April 28 – At 12.30 reached 14th lines on Quinn’s Corner… at 2.30am buried 29, including two NZ officers.
April 30 – Went up to Quinn’s Corner and buried 5 men.
May 1 – Buried 1 man at Gully cemetery and 9 at Quinn’s Corner.
May 2 – Buried 7 at Gully cemetery and 3 at Quinn’s Corner
May 3 – An awful day… The 16th were enfiladed by machine guns and did not hold their trenches… the 16th lost 400 out of 600, the 13th 200… Saw a sniper get 7 out of 8 at Quinn’s Corner and he got Lt Binnie… I buried 8, including Lts Binnie and Freeman at Quinn’s Corner.
Chaplain Frederick William Wray, PR00247, AWM
The post came under repeated attacks throughout the month and on 29 May 1915 Major Quinn was killed there when the Turks temporarily broke into the position. He was later buried in Shrapnel Valley Cemetery.
There are 16 identified burials in Quinn’s Post Cemetery of Australian Light Horsemen who died in the diversionary attack launched from Quinn’s on 7 August 1915. In June 1915 Chaplain Walter Dexter remarked:
Many of our graves are nameless and hundreds of those posted as missing are dead and buried by the Turks.

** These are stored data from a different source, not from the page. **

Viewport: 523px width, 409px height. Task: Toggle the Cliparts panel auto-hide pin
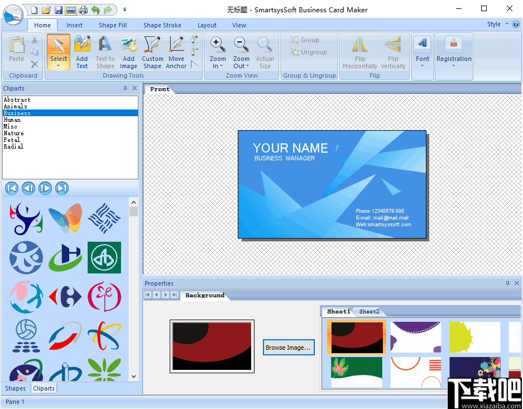click(126, 88)
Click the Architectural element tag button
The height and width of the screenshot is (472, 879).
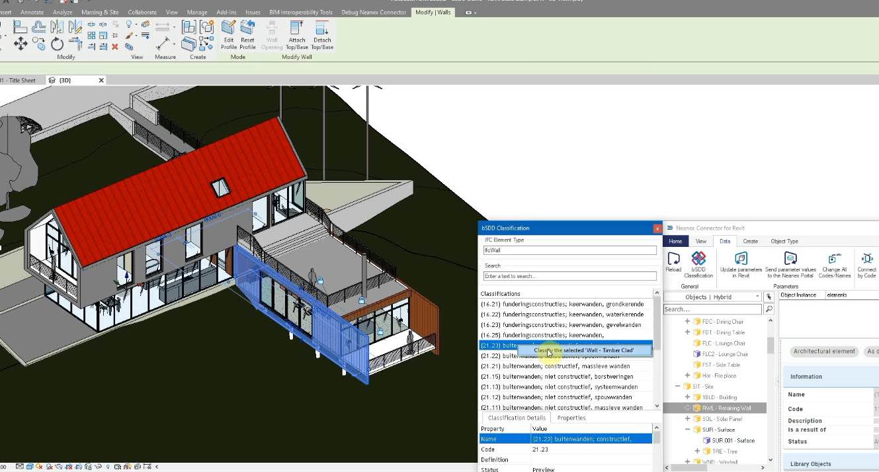point(824,352)
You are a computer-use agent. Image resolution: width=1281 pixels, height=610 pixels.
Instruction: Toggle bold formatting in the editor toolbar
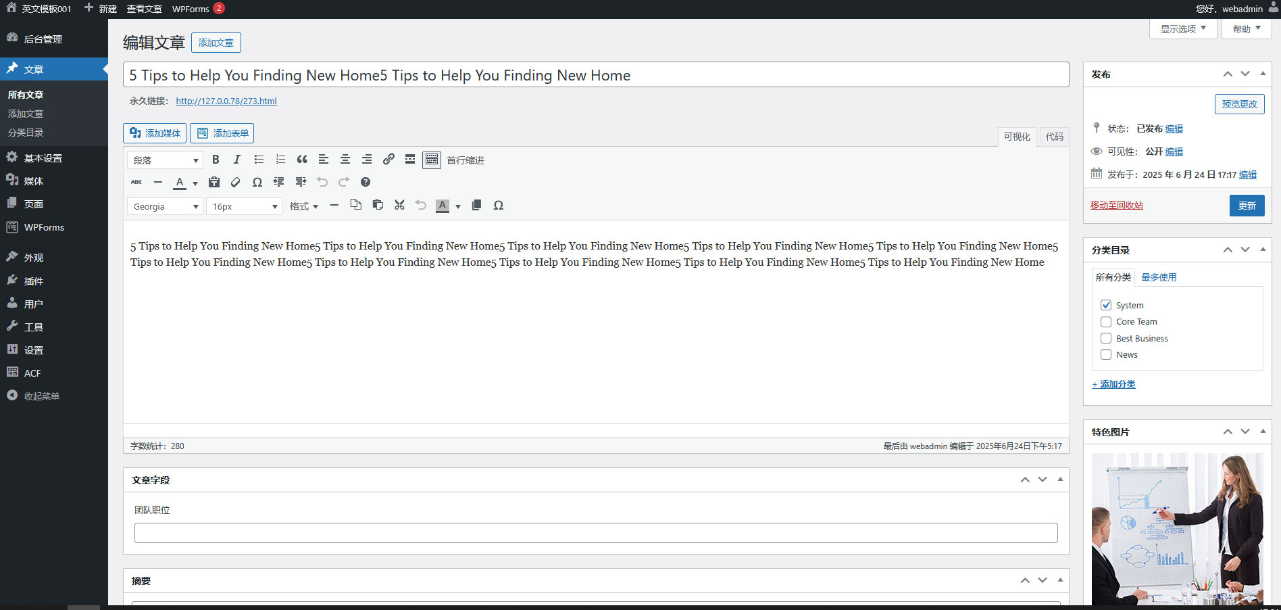216,160
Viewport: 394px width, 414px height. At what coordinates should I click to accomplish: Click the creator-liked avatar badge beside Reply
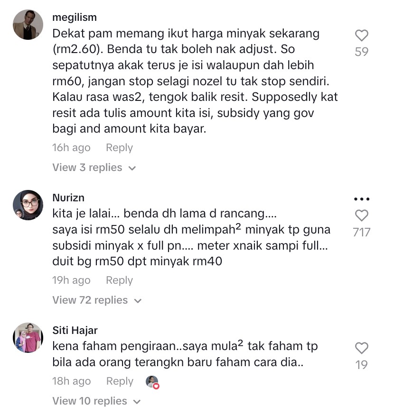152,382
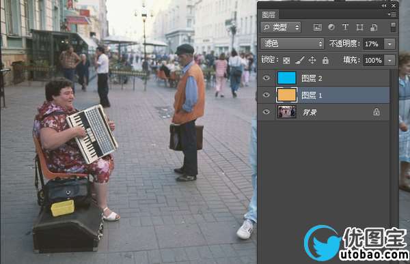This screenshot has height=264, width=410.
Task: Open the 滤色 blend mode dropdown
Action: (292, 44)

[Chaplain Walter Ernest Dexter, diary, PR00248, AWM]
Of the 473 burials in Quinn’s Post Cemetery 294 are unidentified. Headstones and Special Memorials record the names of 166 Australians who are buried or ‘believed to be buried’ here.
Location Information
The Anzac and Suvla cemeteries are first signposted from the left hand junction of the Eceabat-Bigali road. From this junction you should travel into the main Anzac area. After 11.4 km's, the cemetery will be found on the left.
Visiting Information
The Cemetery is permanently open and may be visited at any time.
Historical Information
The eight month campaign in Gallipoli was fought by Commonwealth and French forces in an attempt to force Turkey out of the war, to relieve the deadlock of the Western Front in France and Belgium, and to open a supply route to Russia through the Dardanelles and the Black Sea.
The Allies landed on the peninsula on 25-26 April 1915; the 29th Division at Cape Helles in the south and the Australian and New Zealand Corps north of Gaba Tepe on the west coast, an area soon known as Anzac.
Quinn's Post was established on the afternoon of the 25 April by a New Zealand machine-gun crew. In the coming months, the post was held by a number of different Australian and New Zealand units and was the subject of incessant attacks and continual hand-to-hand fighting with the Turkish post opposite, who knew it as 'Bomba Sirt' (Bomb Ridge). The post was named from Major Hugh Quinn of the 15th Battalion, Australian Infantry, who was killed there during a fierce attack on 29 May. Major Quinn is buried in Shrapnel Valley Cemetery.
The original cemetery was made after the Armistice by the concentration of 225 isolated graves, all unidentified, into Rows E to I. Rows A to D were added later. The graves from Pope's Hill Cemetery, and six other graves found later, were brought into a plot, at the north-east end. Pope's Hill Cemetery was at the foot of Pope's Hill, where the track turned up to Quinn's Post. The hill was named from Lt. Col. H. Pope, then commanding the 16th Australian Battalion, which reached it on 25 April.
There are now 473 Commonwealth servicemen of the First World War buried or commemorated in this cemetery. 294 of the burials are unidentified. Special memorials record the names of 64 soldiers, most of them Australian, who were known or believed to have been buried in Quinn's Post Cemetery or Pope's Hill Cemetery.